Lock bike to a heavy, immobile, hard to destroy object (I was partial to light poles when there wasn't a city rack available; I used a Kryptonite Evolution chain and lock for about a decade with zero bike thefts.)
Change into work clothes and shoes. Comb hair again to minimize helmet hair.
Stow backpack under desk, get to work.
you are trying to reason with someone who is operating on the belief that cycling to work a few miles will make them sweat 5L or something.
give up.
New York's public transport is heavily focused on getting people in and out of Manhattan. If you're going between the other boroughs it can be very lacking. A bike can save you a lot of time in certain cases.

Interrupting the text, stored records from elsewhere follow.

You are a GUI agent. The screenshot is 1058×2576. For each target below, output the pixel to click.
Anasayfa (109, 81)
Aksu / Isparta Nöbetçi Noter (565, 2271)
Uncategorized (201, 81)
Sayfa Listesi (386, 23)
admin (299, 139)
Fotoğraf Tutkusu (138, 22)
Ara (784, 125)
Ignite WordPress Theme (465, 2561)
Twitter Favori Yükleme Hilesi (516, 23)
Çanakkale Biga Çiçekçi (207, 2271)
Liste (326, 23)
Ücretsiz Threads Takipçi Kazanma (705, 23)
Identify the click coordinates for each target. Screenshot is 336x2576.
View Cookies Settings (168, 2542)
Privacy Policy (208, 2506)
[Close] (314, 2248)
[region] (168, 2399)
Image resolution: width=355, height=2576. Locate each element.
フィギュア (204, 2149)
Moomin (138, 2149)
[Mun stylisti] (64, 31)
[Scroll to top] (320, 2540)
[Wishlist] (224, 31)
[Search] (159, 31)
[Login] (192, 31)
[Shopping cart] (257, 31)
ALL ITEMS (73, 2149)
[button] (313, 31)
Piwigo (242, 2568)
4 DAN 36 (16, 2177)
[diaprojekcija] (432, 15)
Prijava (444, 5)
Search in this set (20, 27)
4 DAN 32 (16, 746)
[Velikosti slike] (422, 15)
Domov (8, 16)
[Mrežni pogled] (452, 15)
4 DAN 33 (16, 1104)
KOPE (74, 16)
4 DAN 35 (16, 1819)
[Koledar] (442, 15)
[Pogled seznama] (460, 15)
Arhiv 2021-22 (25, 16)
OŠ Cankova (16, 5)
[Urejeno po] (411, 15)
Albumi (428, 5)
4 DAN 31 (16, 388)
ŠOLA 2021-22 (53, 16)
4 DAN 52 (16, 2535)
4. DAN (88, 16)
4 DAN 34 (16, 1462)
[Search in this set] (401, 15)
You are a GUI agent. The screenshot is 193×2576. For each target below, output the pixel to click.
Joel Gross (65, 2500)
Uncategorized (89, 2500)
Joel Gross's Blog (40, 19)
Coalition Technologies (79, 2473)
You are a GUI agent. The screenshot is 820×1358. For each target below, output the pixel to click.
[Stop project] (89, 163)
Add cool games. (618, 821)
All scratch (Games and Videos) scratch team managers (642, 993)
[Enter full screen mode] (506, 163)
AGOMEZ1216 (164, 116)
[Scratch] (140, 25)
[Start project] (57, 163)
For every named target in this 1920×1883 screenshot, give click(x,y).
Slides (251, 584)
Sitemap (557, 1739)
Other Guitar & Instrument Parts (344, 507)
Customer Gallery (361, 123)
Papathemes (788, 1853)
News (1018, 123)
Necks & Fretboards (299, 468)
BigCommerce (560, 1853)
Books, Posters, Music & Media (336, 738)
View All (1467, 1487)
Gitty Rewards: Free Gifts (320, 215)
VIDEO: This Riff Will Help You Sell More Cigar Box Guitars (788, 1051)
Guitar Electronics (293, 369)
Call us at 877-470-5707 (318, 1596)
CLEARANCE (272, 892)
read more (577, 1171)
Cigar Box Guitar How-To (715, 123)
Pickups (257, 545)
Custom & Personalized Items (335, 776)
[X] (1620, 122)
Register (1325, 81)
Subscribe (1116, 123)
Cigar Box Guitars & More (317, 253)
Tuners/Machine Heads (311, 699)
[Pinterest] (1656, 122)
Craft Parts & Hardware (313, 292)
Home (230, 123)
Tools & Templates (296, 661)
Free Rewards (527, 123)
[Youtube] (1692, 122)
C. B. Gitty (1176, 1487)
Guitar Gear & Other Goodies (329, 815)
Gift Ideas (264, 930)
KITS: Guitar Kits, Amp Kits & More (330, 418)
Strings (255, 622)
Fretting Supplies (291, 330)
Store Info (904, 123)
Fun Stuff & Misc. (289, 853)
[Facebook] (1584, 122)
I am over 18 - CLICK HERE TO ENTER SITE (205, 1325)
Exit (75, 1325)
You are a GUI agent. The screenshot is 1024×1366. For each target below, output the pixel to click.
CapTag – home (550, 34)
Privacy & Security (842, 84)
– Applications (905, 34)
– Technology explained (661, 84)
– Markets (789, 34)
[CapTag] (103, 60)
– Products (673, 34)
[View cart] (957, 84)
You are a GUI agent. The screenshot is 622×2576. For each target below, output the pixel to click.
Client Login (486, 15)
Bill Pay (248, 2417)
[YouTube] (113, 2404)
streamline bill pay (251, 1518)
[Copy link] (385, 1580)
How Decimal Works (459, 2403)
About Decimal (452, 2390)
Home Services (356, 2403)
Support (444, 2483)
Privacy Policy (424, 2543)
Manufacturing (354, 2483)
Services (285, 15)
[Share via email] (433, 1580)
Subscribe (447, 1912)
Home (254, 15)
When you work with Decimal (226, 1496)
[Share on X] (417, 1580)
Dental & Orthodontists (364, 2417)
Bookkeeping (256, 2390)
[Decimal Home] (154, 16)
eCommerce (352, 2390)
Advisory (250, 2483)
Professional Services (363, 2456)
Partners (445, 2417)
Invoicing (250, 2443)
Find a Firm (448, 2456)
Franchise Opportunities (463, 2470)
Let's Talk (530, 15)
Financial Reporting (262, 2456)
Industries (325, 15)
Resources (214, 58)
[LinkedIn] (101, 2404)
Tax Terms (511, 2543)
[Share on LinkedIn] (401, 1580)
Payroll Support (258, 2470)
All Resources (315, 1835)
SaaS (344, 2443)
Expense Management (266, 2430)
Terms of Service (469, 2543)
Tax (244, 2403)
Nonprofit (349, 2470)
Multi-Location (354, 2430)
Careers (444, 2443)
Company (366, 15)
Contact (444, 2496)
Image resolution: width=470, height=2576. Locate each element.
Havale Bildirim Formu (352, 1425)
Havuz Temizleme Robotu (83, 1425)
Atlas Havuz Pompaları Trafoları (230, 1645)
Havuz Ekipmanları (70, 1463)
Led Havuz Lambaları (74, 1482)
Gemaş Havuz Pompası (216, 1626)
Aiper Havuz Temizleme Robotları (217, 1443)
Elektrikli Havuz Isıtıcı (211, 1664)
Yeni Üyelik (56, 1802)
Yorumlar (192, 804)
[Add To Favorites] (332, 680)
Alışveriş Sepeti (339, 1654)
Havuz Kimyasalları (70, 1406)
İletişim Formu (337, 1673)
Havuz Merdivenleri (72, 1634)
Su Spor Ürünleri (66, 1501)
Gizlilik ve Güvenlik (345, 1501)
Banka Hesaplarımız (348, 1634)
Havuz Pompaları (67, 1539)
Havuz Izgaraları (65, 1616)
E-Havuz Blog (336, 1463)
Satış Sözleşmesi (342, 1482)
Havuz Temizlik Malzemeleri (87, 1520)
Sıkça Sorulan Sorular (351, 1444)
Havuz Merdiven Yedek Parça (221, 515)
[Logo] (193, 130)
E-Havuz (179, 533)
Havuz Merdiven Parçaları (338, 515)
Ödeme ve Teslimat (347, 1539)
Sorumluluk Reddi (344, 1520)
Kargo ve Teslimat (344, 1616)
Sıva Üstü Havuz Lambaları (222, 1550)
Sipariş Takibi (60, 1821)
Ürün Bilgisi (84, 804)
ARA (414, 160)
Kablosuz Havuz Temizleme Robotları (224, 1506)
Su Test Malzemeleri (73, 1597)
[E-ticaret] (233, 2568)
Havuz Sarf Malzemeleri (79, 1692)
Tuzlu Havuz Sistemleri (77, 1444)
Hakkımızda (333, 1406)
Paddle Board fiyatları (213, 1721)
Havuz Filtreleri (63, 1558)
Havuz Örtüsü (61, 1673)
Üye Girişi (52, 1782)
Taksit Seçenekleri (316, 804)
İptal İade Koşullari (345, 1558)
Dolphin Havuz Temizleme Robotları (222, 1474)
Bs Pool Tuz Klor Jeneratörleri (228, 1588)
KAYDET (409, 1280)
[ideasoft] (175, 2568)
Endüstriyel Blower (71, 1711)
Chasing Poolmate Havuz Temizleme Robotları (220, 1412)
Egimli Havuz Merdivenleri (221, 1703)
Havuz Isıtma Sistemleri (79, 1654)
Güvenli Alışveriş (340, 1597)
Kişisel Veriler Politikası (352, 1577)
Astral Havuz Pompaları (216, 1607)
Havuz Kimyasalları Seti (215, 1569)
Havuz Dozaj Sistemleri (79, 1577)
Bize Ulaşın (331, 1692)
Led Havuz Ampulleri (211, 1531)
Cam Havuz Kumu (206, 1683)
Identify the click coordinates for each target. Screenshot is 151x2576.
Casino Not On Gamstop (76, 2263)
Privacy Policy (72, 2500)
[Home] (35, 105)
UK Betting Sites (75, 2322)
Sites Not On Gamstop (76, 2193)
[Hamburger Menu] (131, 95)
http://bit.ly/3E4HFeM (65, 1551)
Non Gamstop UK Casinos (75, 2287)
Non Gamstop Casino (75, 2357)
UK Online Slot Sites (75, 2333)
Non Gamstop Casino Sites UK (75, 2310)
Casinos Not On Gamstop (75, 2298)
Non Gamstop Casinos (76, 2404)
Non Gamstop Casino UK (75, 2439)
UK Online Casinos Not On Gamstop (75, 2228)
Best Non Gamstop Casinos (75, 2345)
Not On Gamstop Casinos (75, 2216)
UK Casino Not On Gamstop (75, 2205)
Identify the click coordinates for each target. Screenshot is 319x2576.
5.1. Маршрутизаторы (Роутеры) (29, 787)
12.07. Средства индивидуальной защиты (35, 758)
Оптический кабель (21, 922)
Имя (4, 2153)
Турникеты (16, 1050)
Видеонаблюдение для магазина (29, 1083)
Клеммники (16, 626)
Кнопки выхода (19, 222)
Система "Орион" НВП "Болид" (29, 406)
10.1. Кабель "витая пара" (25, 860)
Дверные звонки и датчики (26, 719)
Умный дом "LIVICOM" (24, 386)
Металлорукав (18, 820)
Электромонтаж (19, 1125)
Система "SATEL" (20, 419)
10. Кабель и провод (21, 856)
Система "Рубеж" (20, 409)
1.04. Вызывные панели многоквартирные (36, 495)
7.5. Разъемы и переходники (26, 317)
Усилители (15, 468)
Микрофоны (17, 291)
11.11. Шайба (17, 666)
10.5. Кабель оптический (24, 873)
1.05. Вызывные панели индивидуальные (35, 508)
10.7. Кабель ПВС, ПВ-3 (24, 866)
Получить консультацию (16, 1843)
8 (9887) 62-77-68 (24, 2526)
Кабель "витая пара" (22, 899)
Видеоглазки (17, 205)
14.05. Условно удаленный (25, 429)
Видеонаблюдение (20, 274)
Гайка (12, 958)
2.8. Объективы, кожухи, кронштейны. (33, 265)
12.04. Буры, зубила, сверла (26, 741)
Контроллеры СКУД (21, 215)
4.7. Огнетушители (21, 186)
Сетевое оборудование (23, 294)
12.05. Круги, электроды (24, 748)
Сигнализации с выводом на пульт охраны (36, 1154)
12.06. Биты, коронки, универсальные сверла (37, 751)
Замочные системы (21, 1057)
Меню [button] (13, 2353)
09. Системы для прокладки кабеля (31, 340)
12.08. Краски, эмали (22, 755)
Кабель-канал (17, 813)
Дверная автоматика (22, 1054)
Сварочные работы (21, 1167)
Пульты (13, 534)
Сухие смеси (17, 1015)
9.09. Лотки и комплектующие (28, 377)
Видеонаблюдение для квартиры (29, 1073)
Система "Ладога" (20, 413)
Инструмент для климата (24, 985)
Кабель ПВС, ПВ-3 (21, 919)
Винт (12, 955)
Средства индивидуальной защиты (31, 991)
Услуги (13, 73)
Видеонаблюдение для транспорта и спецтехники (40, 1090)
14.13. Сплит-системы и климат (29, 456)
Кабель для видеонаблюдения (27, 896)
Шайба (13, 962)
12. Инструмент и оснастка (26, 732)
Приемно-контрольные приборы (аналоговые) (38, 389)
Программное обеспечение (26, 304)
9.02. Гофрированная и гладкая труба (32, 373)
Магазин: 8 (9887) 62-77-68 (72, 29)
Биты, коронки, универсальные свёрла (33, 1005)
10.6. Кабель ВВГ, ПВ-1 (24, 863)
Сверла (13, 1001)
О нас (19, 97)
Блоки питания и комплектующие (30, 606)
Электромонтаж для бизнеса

If you're not fit, an ebike is a great way to get started because it allows you to start cycling for your commute before you're at the fitness level needed.
In my experience in Chicago, a bike was almost always faster than public transit, period. Even before I was fit, when it was painful to ride my bike in to school, it was faster than the train during rush hour.
...Then riding an e-bike isn't going to make you fit, because you aren't going to pedal it. An e-bike isn't going to make you fit, any more than my Triumph Speed Triple is making me fit. Sure, I'm still on two wheels, but I'm not getting any physical fitness out of it.
I was--briefly--a personal trainer. I saw a lot of people avoiding putting in the work using almost every excuse they could. People that tried to ease themselves into getting fit were still going easy months later. The only people that made progress were the people willing to do the work, even when it was difficult and uncomfortable. For myself, I don't like making excuses for people that won't put in the effort, and that's pretty much everyone that uses e-bikes. If you want a motorcycle, just do that, pay for insurance, and obey the rules of the road, rather than riding on sidewalks and bike paths while putting in zero effort.
The term ebike generally refers to a bike with pedal assist, not an electric motorcycle. Pedal assist means you are still exercising and you can set the level of assist you want.
Many--most of the ones that I see in Atlanta--do not require any pedaling at all. They're functionally speed-controlled electric motorcycles that people ride on sidewalks.
So no, most people aren't exercising, any more than they're exercising on electric scooters.
Again, you're talking about something different. I'm talking about electric pedal assist bicycles (often called an ebike), not electric mopeds.
@HelixDab2 @mondoman712 you're wrong. An actual ebike, with assist rather than a throttle really does get you to exercise because you are pedalling, but you're not adversely affected when going uphill. It's cycling, it burns calories, but it doesn't have the tiring bits.